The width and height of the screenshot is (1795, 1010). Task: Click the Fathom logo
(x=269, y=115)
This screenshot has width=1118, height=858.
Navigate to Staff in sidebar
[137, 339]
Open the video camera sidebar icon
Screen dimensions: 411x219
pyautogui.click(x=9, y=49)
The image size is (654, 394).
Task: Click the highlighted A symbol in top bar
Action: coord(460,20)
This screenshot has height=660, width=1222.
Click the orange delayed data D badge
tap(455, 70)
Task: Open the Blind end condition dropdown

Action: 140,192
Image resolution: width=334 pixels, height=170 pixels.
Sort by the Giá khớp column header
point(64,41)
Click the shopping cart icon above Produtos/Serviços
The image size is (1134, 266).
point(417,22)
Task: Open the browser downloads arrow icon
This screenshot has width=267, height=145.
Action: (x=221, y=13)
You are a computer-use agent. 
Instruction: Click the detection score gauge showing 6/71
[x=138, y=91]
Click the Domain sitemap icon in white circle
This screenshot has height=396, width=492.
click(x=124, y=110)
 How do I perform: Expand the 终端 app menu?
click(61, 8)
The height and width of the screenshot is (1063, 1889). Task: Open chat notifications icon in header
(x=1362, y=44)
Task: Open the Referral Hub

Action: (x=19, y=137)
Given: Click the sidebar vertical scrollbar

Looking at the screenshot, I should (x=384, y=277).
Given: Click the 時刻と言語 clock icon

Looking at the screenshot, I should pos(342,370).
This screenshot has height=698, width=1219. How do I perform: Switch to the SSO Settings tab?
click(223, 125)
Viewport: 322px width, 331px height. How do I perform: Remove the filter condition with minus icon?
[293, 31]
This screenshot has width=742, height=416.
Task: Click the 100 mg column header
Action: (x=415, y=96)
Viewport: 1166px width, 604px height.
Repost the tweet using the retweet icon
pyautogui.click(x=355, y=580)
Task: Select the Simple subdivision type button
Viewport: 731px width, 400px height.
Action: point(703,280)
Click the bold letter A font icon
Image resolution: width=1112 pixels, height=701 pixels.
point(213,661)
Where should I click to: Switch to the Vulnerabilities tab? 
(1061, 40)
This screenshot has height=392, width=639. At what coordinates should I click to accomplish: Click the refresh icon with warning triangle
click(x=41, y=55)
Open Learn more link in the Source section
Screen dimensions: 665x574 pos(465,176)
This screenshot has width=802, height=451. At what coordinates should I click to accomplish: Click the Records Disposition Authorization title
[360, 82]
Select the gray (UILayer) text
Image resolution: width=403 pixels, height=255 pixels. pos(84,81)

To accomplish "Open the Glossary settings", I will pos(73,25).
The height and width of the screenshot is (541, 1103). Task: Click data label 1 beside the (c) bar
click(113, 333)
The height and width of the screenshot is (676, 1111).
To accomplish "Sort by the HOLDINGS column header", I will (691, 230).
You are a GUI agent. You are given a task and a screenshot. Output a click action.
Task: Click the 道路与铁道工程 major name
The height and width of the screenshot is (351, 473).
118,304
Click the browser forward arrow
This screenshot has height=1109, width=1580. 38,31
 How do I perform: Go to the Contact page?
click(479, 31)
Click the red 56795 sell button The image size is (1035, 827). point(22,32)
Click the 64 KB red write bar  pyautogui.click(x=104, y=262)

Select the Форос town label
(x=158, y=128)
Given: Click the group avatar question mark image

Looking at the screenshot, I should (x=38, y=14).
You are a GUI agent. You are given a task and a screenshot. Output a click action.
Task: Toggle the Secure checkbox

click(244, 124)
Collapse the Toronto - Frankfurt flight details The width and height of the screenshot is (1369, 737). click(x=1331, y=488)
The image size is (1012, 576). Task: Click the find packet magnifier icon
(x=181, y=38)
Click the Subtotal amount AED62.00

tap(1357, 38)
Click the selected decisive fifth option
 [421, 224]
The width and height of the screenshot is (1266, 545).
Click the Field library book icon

TASK INSTRUCTIONS =>
Locate and copy each line of the records above that contains the string "label".

OUTPUT FOR THIS TASK =>
The height and width of the screenshot is (541, 1103). Task: Click data label 1 beside the (c) bar
Select the Форос town label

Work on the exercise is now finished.